The Supreme Court of Nevada will decide the fate of a portion of the state’s medical liability reform that has helped stabilize insurance rates for physicians and encouraged doctors to move to the Silver State and stay there to provide care.
The state’s highest court is considering the constitutionality of a law that allows juries to hear whether a medical liability plaintiff’s medical bills were paid by a third party, such as a health insurance company. Under the law, jurors considering monetary awards in medical liability cases can choose whether to award a plaintiff economic damages for money the insurance company already paid to settle medical bills.
It’s a reform that Nevada voters created through a statewide ballot initiative in 2004 in an effort to lower liability insurance rates for physicians and, in turn, keep doctors in a state they were fleeing because of high insurance costs. The Litigation Center of the American Medical Association and State Medical Societies and the Nevada State Medical Association have filed an amicus brief in the case of Capanna v. Orth supporting the statute’s constitutionality.
“Creating a favorable malpractice environment for physicians increases access to health care and prevents future public health crises like hospital closures,” the AMA Litigation Center told the court through its brief. “Allowing a jury to hear evidence of third party payments serves the legitimate purpose of preventing double payment for medical malpractice damage awards and promotes the government interest of increasing access to quality health care in Nevada.”
The law rests on “sound policy considerations” and is based on a similar California statute that has withstood constitutional challenges, the Litigation Center told the court. Also, the brief points out that “nothing in the law would prevent [juries] from awarding double recovery, as they did in this case.”
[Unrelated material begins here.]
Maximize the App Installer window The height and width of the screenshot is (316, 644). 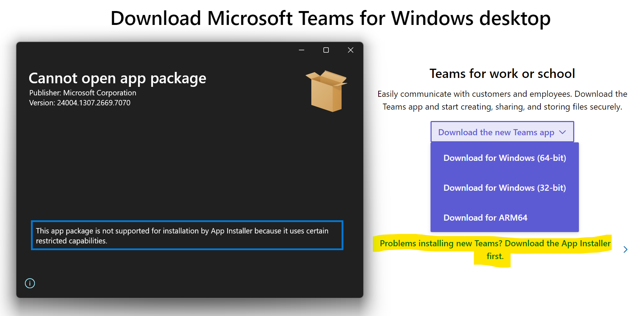[x=326, y=50]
Tort reform, physician shortage still priorities
The case before the Supreme Court stems from a medical liability lawsuit that University of Nevada, Las Vegas football player Beau R. Orth filed after Albert H. Capanna, MD, performed surgery on the lumbar region of the athlete’s spine.
Orth’s lawsuit claimed that Dr. Capanna operated on the wrong disk, leaving him permanently injured. At trial, Orth asked that information about the more than $130,000 in payments his insurance company made for his medical bills not be presented to the jury. The trial judge denied that motion and Dr. Capanna presented evidence that the Orth’s insurer covered all of Orth’s medical expenses. At the end of the trial, the jury awarded damages that included the full amount of Orth’s medical costs.
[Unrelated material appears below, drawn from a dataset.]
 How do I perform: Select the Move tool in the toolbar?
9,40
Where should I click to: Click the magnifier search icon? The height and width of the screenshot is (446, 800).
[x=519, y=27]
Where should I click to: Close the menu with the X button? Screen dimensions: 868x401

Dr. Capanna appealed the verdict to the Supreme Court of Nevada. Orth filed a cross-appeal that argues the reform, known as NRS 42.021, is unconstitutional, violates constitutional guarantees of equal protection of the laws.
The Litigation Center’s brief rebuts Orth’s argument, telling the court that the law helps create an “environment conducive for physicians to practice,” which also is a benefit for the patients that physicians treat and serve.
The law is a direct result of the Keep Our Doctors in Nevada ballot initiative, which voters passed with nearly 60 percent support. It builds on reforms the state legislature passed in 2002 that included capping noneconomic damage awards, shortening the statute of limitations and eliminating joint and severable liability. Physicians in their friend-of-the-court brief say that combating an ongoing physician shortage and keeping a medical liability crisis at bay continues to be a legislative priority in Nevada.
The brief cites data that shows Nevada ranks 47th in the U.S. for the number of physicians per 100,000 residents. It also points to studies that have found that eight of Nevada’s 17 counties don’t have emergency medicine physicians and that just six counties have pediatricians, five counties have cardiologists and three counties have oncologists.
“Invalidating malpractice liability limitations like NRS 42.021 would run contrary to the legislature’s current efforts to create an environment encouraging doctors to both stay in Nevada and move to Nevada to treat its citizens,” the Litigation Center brief says.
The Supreme Court of Nevada heard oral arguments June 4 and a decision is expected later this year.